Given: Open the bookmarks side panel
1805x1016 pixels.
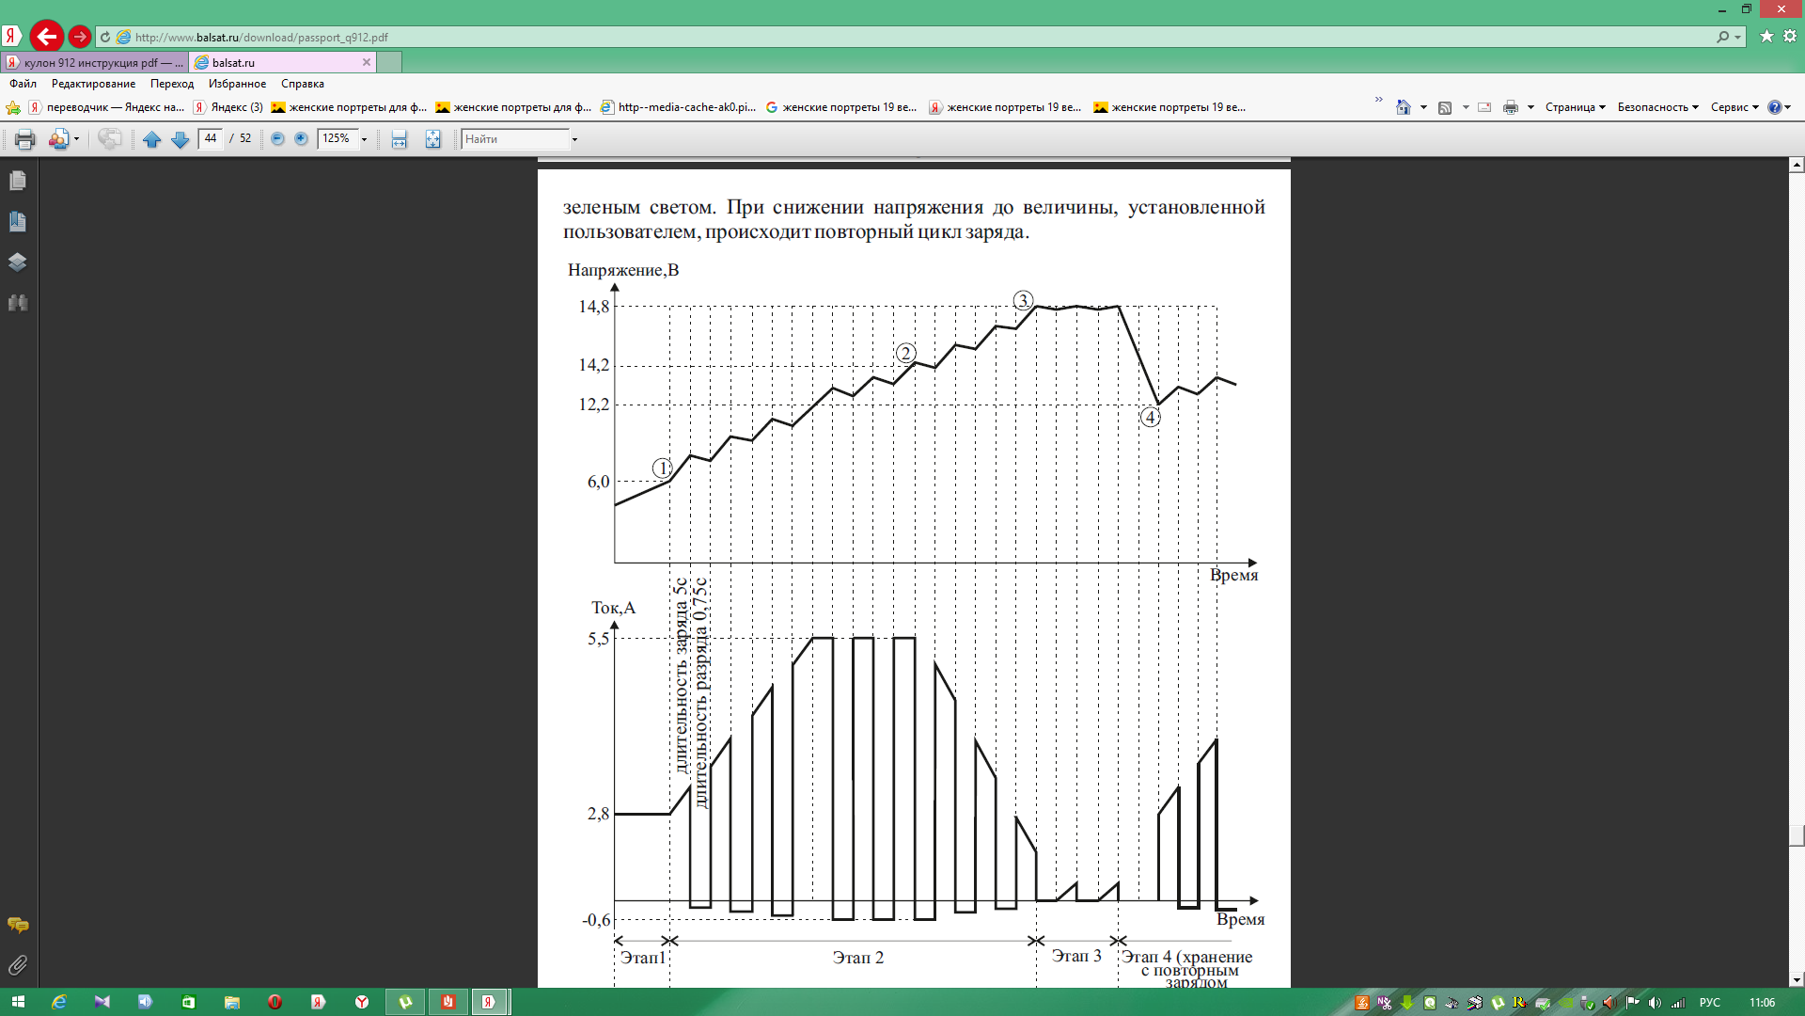Looking at the screenshot, I should (18, 221).
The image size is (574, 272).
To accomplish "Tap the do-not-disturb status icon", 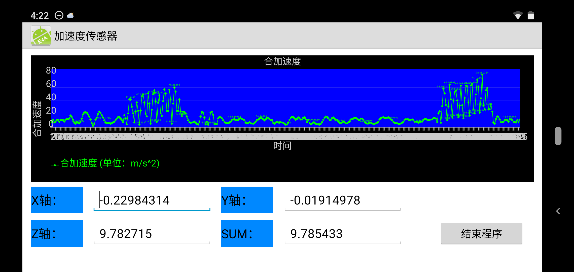I will click(59, 16).
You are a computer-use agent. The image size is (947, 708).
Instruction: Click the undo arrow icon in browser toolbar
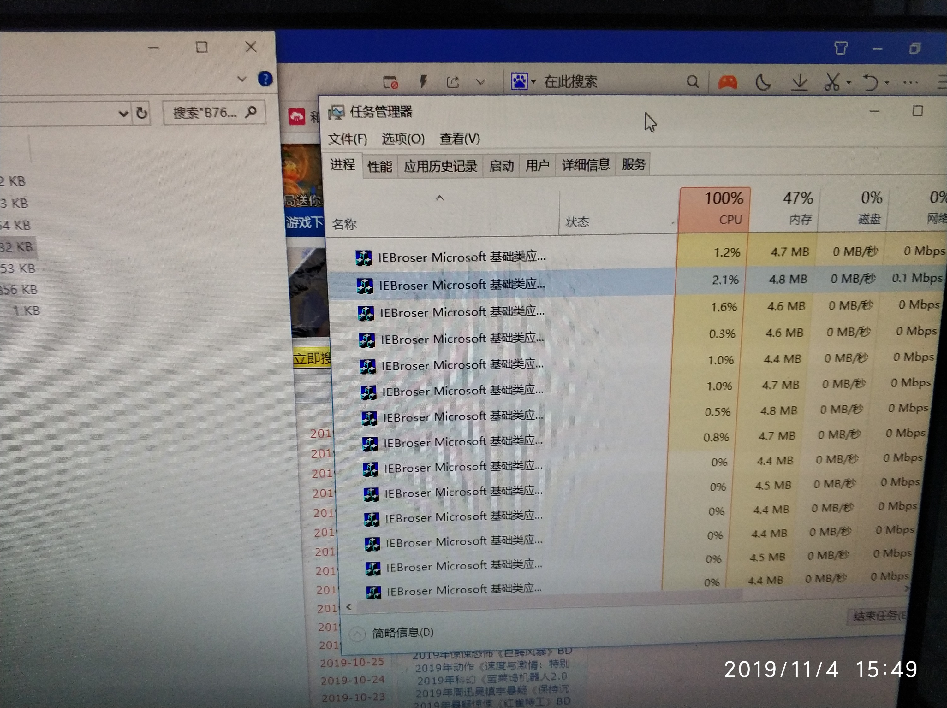tap(870, 81)

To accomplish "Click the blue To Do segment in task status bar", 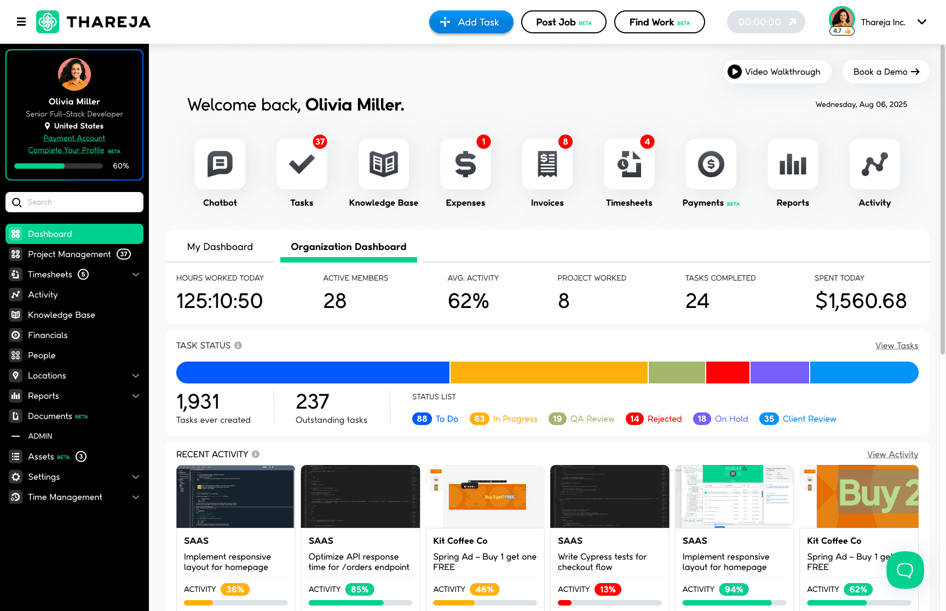I will click(x=312, y=373).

WORK INSTRUCTION. Where a line above contains the string "size", copy that line.

ANSWER TO THIS PROBLEM.
The image size is (574, 272).
You are a computer-use agent. The image size is (947, 708).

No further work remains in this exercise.